EPA-supplemented cells produced lower levels of AA-derived COX metabolites and higher levels of EPA-derived COX metabolites PGD3 and PGE3 (Fig. S3A). AA COX metabolites were reduced ∼20% (Fig. 3A). PGD3 was the predominant EPA-derived metabolite produced in EPA-supplemented cells and was about threefold higher than in control cells; however, EPA COX metabolites were 100-fold lower than AA prostanoids. H-PGDS and mPGES-1 have about 17% and 30% activity with PGH3 vs. PGH2 (8, 19–22), respectively.
DHA supplementation overall reduced AA-derived COX metabolites to a greater extent than EPA-supplemented cells (Fig. S3A) and were ∼40% lower than in control cells (Fig. 3A). The DHA-derived COX side product, 13-hydroxy DHA (HDoHE), was ∼40% higher than in control cells (Fig. S4B); however, the absolute level was ∼100-fold lower than 11-HETE; thus, PGH4 is likely produced at a very low level compared with PGH2. Furthermore, COX-2 expression was not reduced in any supplemented cells relative to control (Fig. 3A, Upper Right).
Effects of PUFA Supplementation on Purinergic-Stimulated Eicosanoid Metabolism.

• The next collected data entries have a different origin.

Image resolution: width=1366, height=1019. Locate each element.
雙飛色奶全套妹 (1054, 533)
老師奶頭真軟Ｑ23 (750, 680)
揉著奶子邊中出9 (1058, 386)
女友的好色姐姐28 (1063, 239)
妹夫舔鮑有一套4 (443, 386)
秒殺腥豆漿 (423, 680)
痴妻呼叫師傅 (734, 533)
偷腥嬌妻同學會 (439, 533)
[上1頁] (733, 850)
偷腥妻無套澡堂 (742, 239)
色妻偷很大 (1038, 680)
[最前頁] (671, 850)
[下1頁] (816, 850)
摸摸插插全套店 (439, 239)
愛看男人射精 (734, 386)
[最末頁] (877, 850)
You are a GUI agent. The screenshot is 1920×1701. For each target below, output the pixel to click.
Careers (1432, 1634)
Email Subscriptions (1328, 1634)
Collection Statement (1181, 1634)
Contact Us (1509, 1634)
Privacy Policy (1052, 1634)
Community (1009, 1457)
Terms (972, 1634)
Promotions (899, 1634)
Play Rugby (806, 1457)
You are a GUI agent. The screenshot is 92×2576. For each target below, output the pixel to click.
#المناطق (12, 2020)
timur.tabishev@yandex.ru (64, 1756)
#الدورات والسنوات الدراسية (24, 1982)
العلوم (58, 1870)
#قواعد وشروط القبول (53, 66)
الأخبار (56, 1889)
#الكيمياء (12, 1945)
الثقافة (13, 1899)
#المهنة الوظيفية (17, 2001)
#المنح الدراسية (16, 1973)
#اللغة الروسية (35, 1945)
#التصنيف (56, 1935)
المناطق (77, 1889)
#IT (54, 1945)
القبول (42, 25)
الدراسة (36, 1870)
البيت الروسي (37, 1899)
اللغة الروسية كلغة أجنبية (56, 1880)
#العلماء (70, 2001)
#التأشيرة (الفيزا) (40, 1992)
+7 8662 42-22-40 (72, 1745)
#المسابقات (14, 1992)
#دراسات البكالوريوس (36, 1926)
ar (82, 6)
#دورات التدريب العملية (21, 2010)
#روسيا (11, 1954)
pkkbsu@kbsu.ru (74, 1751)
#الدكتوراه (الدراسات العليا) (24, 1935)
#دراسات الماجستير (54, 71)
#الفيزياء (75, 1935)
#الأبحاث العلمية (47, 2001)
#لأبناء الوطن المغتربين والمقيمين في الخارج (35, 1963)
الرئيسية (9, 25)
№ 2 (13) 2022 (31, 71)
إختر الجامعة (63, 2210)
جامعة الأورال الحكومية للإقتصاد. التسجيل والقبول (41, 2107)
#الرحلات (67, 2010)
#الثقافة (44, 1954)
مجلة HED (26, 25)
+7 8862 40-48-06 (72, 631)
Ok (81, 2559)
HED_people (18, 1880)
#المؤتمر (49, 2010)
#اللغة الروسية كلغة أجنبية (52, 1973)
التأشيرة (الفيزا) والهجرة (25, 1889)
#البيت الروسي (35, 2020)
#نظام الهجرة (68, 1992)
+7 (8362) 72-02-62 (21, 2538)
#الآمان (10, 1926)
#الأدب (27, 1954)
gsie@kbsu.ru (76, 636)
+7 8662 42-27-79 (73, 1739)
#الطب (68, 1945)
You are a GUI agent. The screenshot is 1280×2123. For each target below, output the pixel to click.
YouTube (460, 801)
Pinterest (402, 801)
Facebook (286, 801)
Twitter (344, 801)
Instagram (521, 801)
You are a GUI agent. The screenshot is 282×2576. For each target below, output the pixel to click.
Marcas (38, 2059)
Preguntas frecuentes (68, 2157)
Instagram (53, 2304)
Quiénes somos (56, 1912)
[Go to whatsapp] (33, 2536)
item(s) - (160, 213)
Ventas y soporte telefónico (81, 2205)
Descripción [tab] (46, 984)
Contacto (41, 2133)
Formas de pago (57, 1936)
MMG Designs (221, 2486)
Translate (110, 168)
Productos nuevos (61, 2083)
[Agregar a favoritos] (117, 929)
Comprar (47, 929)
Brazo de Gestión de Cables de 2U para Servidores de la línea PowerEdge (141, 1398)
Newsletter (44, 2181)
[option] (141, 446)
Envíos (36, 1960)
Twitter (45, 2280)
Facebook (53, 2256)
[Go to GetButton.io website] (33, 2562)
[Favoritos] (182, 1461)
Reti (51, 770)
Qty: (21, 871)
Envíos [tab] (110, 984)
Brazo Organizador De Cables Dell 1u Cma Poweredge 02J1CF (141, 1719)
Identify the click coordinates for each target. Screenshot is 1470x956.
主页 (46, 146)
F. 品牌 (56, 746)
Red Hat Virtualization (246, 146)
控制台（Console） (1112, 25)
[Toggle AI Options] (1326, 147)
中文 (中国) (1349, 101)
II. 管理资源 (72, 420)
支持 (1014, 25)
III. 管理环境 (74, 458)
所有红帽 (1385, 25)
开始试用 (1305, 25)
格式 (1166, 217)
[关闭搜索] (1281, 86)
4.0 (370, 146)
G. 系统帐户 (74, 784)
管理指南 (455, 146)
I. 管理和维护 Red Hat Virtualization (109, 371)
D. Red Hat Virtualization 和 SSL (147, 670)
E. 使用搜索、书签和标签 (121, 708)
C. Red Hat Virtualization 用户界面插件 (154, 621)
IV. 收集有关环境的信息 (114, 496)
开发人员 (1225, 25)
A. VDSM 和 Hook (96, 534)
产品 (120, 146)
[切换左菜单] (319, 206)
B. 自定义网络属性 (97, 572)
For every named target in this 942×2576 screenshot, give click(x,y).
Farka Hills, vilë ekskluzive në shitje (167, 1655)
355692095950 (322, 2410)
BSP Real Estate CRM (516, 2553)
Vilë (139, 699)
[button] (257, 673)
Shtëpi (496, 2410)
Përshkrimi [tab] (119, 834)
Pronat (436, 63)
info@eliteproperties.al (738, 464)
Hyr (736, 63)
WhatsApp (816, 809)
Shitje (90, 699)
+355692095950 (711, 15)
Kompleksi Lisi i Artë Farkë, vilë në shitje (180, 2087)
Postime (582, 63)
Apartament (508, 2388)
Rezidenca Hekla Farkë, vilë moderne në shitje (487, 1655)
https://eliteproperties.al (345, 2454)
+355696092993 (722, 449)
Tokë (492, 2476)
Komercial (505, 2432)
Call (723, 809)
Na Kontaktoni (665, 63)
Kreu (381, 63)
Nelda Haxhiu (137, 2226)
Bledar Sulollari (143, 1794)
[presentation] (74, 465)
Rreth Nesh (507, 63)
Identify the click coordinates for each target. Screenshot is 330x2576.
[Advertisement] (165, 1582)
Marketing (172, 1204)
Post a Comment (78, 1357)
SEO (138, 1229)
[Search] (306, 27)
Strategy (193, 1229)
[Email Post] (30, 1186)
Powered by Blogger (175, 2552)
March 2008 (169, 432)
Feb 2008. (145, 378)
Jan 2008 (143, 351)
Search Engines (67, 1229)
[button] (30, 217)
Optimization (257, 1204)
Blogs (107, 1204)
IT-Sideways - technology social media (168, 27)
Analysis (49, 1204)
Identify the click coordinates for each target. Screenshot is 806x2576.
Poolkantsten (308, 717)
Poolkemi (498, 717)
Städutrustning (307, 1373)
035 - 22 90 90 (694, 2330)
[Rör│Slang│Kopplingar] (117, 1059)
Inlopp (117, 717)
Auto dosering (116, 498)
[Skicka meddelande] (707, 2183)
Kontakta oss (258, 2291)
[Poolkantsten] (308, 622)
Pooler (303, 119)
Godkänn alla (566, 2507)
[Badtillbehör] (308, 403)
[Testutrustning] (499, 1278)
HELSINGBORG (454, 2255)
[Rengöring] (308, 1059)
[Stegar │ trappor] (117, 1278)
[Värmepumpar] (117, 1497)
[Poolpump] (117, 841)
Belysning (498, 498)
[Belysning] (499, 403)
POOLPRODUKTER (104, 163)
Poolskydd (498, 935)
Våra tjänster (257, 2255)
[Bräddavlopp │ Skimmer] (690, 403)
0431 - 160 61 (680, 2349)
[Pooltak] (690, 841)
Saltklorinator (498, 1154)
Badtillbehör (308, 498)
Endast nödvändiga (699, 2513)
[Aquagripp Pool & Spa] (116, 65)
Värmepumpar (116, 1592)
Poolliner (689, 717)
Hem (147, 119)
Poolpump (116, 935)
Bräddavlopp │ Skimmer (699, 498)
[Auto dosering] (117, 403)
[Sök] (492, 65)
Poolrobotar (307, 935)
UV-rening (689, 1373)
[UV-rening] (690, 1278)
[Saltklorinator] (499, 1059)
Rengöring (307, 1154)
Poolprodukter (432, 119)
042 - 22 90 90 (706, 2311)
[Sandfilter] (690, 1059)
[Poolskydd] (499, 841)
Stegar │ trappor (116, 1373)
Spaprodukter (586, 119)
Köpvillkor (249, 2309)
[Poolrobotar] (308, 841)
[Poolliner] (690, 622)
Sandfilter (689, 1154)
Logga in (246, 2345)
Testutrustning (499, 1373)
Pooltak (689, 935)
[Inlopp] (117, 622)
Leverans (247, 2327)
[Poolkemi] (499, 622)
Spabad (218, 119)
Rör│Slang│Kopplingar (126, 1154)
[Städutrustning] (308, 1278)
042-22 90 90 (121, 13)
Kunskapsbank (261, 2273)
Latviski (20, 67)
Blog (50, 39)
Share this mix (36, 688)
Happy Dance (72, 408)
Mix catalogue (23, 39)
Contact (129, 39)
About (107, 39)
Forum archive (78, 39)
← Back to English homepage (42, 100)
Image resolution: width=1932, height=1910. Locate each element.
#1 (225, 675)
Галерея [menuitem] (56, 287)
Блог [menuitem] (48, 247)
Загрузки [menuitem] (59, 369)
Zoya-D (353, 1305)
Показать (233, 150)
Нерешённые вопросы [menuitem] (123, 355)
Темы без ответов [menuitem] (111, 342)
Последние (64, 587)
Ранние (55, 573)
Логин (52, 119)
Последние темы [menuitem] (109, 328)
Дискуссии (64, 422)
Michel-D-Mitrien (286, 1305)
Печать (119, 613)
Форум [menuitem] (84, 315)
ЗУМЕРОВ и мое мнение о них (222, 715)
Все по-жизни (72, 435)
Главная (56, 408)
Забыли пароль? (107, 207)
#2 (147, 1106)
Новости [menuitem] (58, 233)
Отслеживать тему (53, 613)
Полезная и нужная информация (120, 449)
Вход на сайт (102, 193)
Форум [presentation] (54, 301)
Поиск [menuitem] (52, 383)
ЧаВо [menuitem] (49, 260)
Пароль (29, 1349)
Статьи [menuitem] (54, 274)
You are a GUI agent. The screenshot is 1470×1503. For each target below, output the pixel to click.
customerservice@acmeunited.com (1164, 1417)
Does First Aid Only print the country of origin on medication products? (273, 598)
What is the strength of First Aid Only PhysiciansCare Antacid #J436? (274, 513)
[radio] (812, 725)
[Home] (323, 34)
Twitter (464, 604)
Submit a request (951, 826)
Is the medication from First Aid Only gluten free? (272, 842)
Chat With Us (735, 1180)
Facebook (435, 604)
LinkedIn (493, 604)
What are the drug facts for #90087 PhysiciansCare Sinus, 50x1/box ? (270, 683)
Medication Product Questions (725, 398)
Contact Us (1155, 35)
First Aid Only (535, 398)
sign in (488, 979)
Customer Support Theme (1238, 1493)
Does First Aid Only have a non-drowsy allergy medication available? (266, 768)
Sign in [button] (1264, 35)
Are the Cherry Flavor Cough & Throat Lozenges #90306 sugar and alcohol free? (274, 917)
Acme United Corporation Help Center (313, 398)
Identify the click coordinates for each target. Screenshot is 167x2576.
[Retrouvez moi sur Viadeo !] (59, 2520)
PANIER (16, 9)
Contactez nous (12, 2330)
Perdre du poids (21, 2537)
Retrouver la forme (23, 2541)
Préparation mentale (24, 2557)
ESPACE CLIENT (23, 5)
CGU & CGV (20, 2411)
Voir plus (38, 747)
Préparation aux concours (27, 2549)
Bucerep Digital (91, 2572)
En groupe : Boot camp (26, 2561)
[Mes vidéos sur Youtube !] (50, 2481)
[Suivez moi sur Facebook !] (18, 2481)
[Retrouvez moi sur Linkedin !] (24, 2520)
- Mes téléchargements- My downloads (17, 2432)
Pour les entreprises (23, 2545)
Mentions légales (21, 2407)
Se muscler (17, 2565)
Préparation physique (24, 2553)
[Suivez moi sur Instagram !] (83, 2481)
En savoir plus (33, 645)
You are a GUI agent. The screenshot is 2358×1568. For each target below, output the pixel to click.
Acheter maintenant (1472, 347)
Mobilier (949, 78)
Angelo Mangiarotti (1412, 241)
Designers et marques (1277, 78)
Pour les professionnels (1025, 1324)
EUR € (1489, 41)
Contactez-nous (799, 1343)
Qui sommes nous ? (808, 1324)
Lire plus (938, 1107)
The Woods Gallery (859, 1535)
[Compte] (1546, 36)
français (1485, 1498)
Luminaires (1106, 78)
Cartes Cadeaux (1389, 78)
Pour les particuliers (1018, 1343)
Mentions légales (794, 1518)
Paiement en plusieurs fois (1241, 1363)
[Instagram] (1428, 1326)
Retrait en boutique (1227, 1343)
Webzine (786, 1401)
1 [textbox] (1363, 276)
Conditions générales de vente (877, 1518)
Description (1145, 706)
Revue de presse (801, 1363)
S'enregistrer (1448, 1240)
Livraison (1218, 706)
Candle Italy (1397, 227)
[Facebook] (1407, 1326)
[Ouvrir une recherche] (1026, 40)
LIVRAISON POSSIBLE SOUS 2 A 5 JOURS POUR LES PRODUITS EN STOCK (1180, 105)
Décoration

We have previously observed eicosanoid production in RAW cells after P2X7 stimulation and have identified increases in COX and 5-LOX pathway eicosanoids (17). In this intracellular Ca2+ mobilizing condition, 5-LOX is translocated to the membrane and can act on released PUFAs with the assistance of 5-LOX activating protein (23), concomitantly with constitutive COX-1. In this scenario, the effects of PUFA supplementation on multiple, simultaneously active eicosanoid pathways can be observed.
Eicosanoid production in AA supplemented cells differed substantially from that of control cells after purinergic stimulation (Fig. S3B). AA prostanoids slightly increased, AdA dihomo-PGs increased to a greater extent, and 5-LOX metabolites also increased relative to control. Prostanoid production was nearly twofold higher than in control cells from 15 to 30 min (Fig. 3B). This result shows that COX-1 is not rate-limiting with purinergic stimulation, unlike COX-2 in long-term TLR4 stimulation. Dihomo-PGD2 was the only AdA prostanoid detected in all four cell conditions and was at least threefold higher than in control (Fig. S5A). Relative to PGD2, dihomo-PGD2 was 100-fold lower in abundance (Fig. S5 A and B), thus COX-1 AdA metabolism was minimal.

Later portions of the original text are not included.